Northern British Columbia (BC) still deserves its industry nickname as the “near frontier” where vast shale deposits of natural gas and liquid byproducts have barely been touched, according to the latest provincial supply assessment.
Only 1.4% of an astronomical 3,337 Tcf of gas in five BC geological structures has made the jump from estimated resources to tapped reserves, said the BC Oil and Gas Commission’s annual supply report.
Earth science calculations of the province’s “gas in place” natural endowment include 1,965 Tcf in the Montney formation, 848 Tcf in the Liard, 448 Tcf in the Horn River, 69 Tcf in the Cordova and 9 Tcf in the Deep Basin.
The total shrinks drastically to 41 Tcf on the stricter reserves yardstick, which only counts sites penetrated by wells, connected to markets and producing economically: 29.8 Tcf of Montney, 0.09 Tcf of Liard, 10.8 Tcf of Horn River, 0.07 Tcf of Cordova and 0.43 Tcf of Deep Basin.
Forecasts for the portions of the BC gas endowment that will eventually turn out to be marketable add up to 532 Tcf: 271 Tcf of Montney, 167 Tcf of Liard, 78 Tcf of Horn River, 9 Tcf of Cordova and 7 Tcf of Deep Basin.
The commission likens BC gas and liquids development to an iceberg. The tip marks vast potential that enables federal and provincial authorities to approve industry plans for mammoth Pacific Coast liquefied natural gas export terminals.
Hopes for production leaps to fill tankers ran aground on fully supplied overseas markets and sinking prices.
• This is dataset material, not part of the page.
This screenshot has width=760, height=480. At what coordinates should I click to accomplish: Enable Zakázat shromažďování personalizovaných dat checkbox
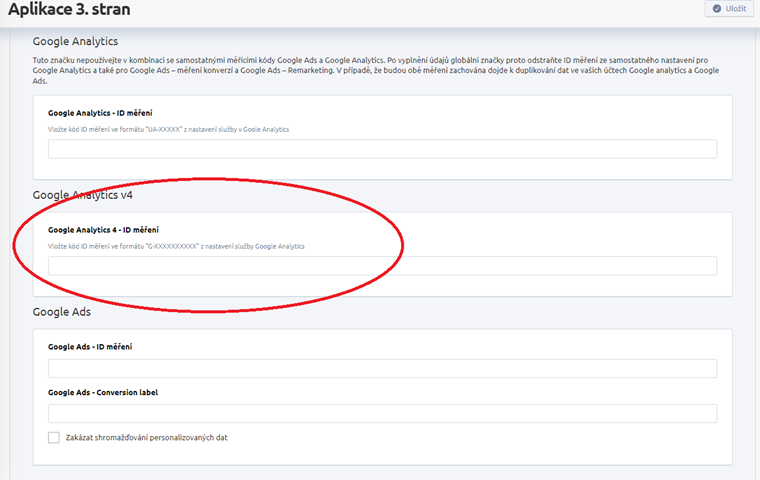[x=54, y=437]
But BC output accelerated at a steady pace while the Alberta industry concentrated on oilsands development and backed off gas.
Since 2000, BC production has doubled to about 5 Bcf/d, according to records kept by the provincial commission and the Canadian Association of Petroleum Producers.
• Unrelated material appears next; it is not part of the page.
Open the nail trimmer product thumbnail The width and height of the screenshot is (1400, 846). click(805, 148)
Alberta went the opposite direction. Production by the old Canadian gas mainstay province fell by 36% to 10.3 Bcf/d in 2016 from the 2000 peak of 16 Bcf/d, said the newly-released annual supply assessment of the Alberta Energy Regulator (AER).
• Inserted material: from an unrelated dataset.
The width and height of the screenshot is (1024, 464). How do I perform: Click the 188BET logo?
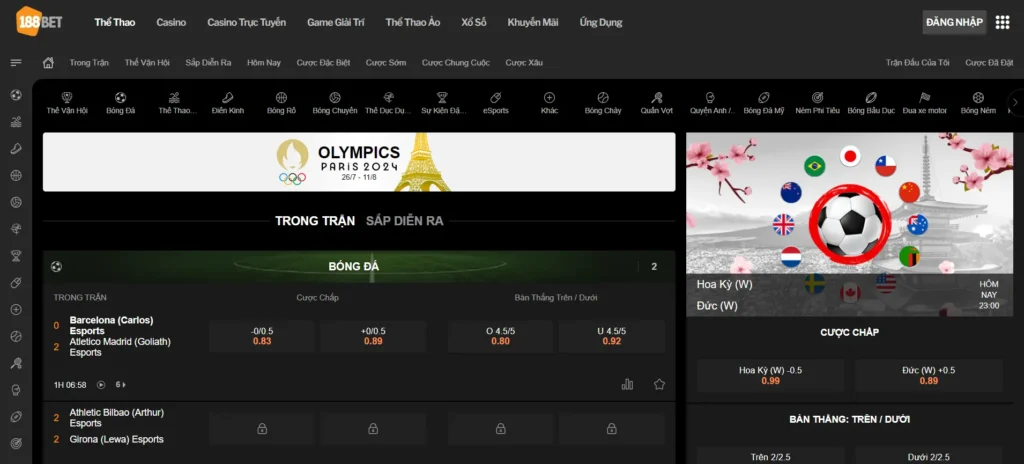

BC emerged as the northern proving ground for horizontal drilling and hydraulic fracturing. All the gains -- in resource endowment estimates, reserves and output -- are owed to use of the new technology on previously impenetrable shale.
About four-fifths of current BC wells and production use hydraulic fracturing. The Montney formation accounts for nine-tenths of development as both the most accessible area and the richest in liquids, flowing 50 to 100 bbl per 1 MMcf of raw gas output.
About two-fifths of new Alberta wells use hydraulic fracturing. The advanced methods remain in trial stages or early development in large but little-known shale formations led by the Duvernay, as well as Alberta’s share of the Montney carpeting 130,000 square kilometers (52,000 square miles) along the eastern flanks of the Rocky Mountains.
Alberta gas production will continue to recede over the next 10 years by slipping 14% to 8.8 Bcf/d as of 2026, according to AER projections. Prices are expected to stay well below highs that fed conventional production peaks before the “shale gale” of rocketing U.S. production eroded Alberta sales to the United States, Ontario and Quebec.
Alberta also passed a turning point by consuming more than half of its gas production in 2016, AER said. “Alberta became its own largest market as provincial demand accounted for an estimated 50.5% of Alberta production, driven primarily by demand from the oilsands,” says the annual reserves review.
Consumption by thermal extraction processes, plant power generation and synthetic crude upgrading in the northern bitumen belt is forecast to reach 4.4 Bcf/d as of 2026, up 63% from the oilsands 2016 gas use total of 2.7 Bcf/d. Out-of-province Alberta gas sales are expected to be cut in half to 2.6 Bcf/d over the next 10 years.